__Document excerpt__:
=-=-=

SOCIAL MEDIA

Sunday, February 5, 2017

Marriage, Motherhood, and Fear

Ian's at work; Logan is asleep; and I'm here feeling all the feelings after such a great week with these two. 

When I was pregnant, I was nervous about how my marriage would be post baby. I was seriously worried Ian would love the baby more than me, and scared our relationship wouldn't be as close. I'm so thankful that what came to be was WAY better than I could have expected. My relationship with Ian has grown new roots because of learning to parent together, and all that comes with that, while the roots we had planted already have gone deeper than if this season had not come to be. I remember him holding my hair back during countless rounds of morning sickness; coming to every doctor appointment possible; holding Logan skin to skin for the first hours of his life while I was unconscious and being stitched up from my c-section. Him helping me walk for the first time after having Logan, and laying flat for 24 hours; staying up with a very gassy, fussy newborn; and now laughing together as we see Logan start to sing and dance; watching him stand - exploring new things and talents.  On the other side is us trying to support Ian during busy shifts and overtime. It's hard having a husband who works long hours, but it's worth it. I would gladly take ten minutes a day with Ian than a lifetime without him. For several months Ian worked four days in a row with three day weekends. It sounds luxurious, but it was tough for both of us. Weekdays of work filled with overtime and over-tiredness, while weekends were usually packed with church/family/friends, leaving less time for us to "do us".

=-=-=

__Provided material__:
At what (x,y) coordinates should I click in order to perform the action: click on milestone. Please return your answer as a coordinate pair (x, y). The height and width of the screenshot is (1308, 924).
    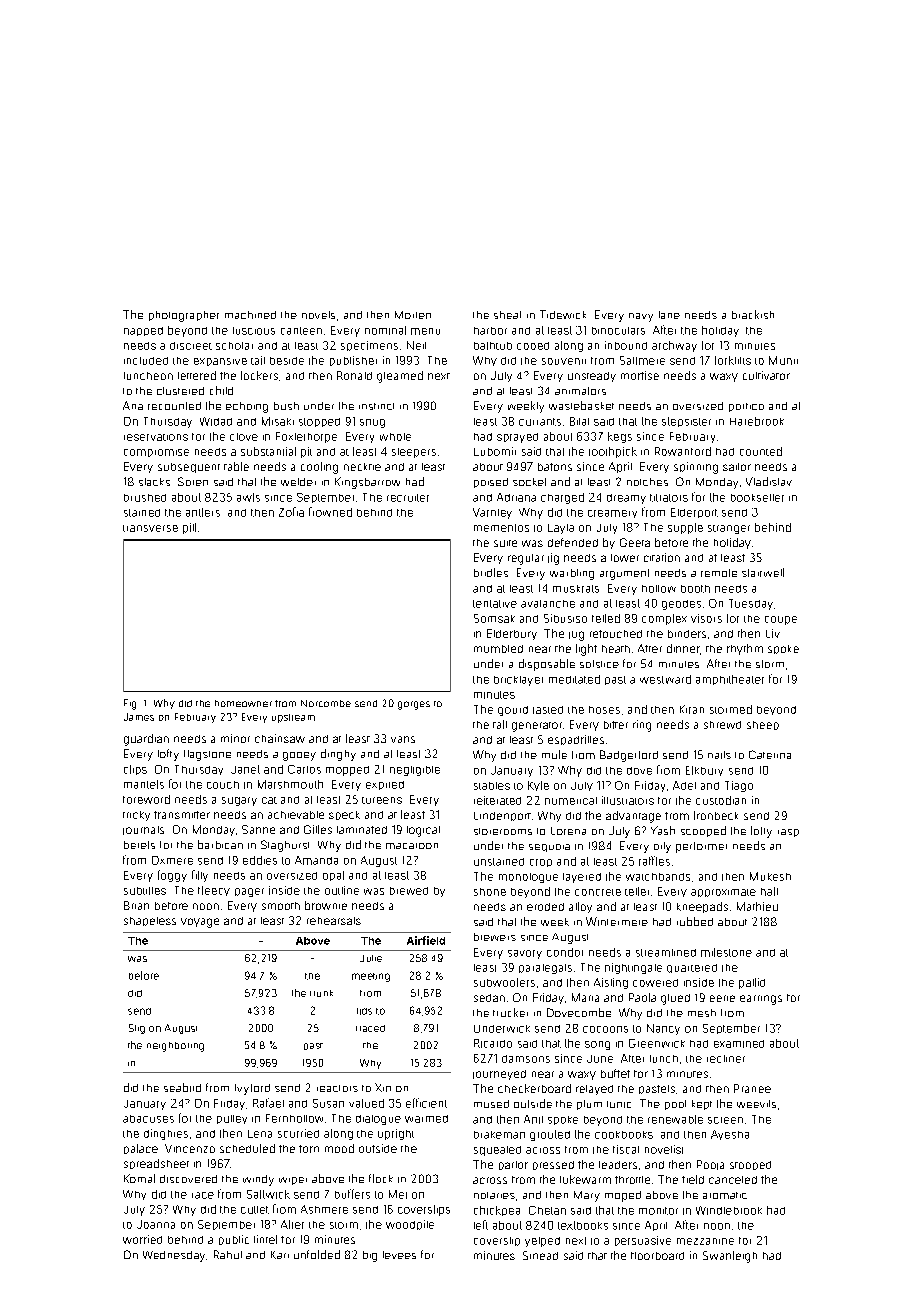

=-=-=

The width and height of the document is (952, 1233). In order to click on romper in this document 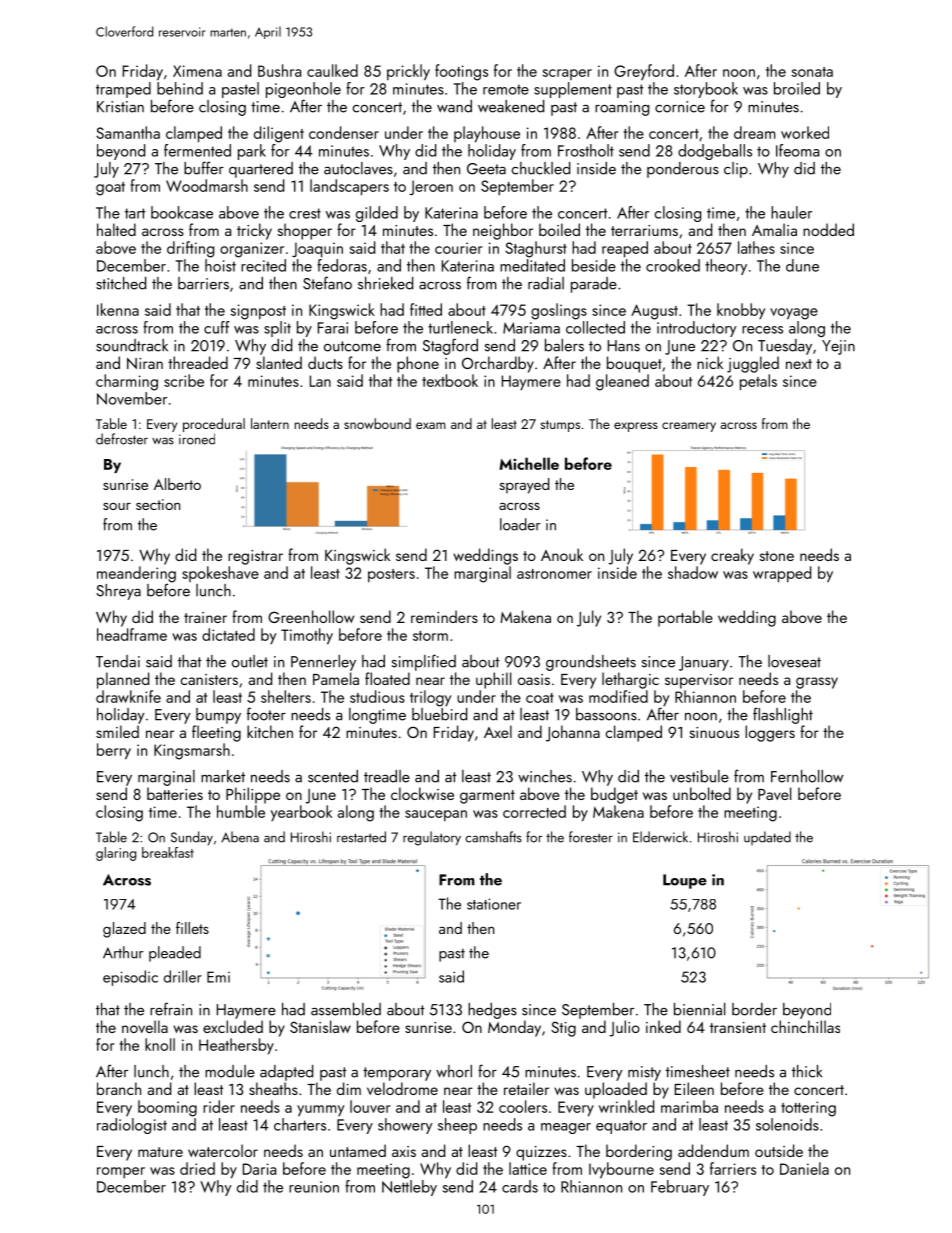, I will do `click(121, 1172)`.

=-=-=

Copy out the whole blog post about marriage, motherhood, and fear word for word, from its header to its final sentence.

__Solution to this task__:
SOCIAL MEDIA

Sunday, February 5, 2017

Marriage, Motherhood, and Fear

Ian's at work; Logan is asleep; and I'm here feeling all the feelings after such a great week with these two. 

When I was pregnant, I was nervous about how my marriage would be post baby. I was seriously worried Ian would love the baby more than me, and scared our relationship wouldn't be as close. I'm so thankful that what came to be was WAY better than I could have expected. My relationship with Ian has grown new roots because of learning to parent together, and all that comes with that, while the roots we had planted already have gone deeper than if this season had not come to be. I remember him holding my hair back during countless rounds of morning sickness; coming to every doctor appointment possible; holding Logan skin to skin for the first hours of his life while I was unconscious and being stitched up from my c-section. Him helping me walk for the first time after having Logan, and laying flat for 24 hours; staying up with a very gassy, fussy newborn; and now laughing together as we see Logan start to sing and dance; watching him stand - exploring new things and talents.  On the other side is us trying to support Ian during busy shifts and overtime. It's hard having a husband who works long hours, but it's worth it. I would gladly take ten minutes a day with Ian than a lifetime without him. For several months Ian worked four days in a row with three day weekends. It sounds luxurious, but it was tough for both of us. Weekdays of work filled with overtime and over-tiredness, while weekends were usually packed with church/family/friends, leaving less time for us to "do us".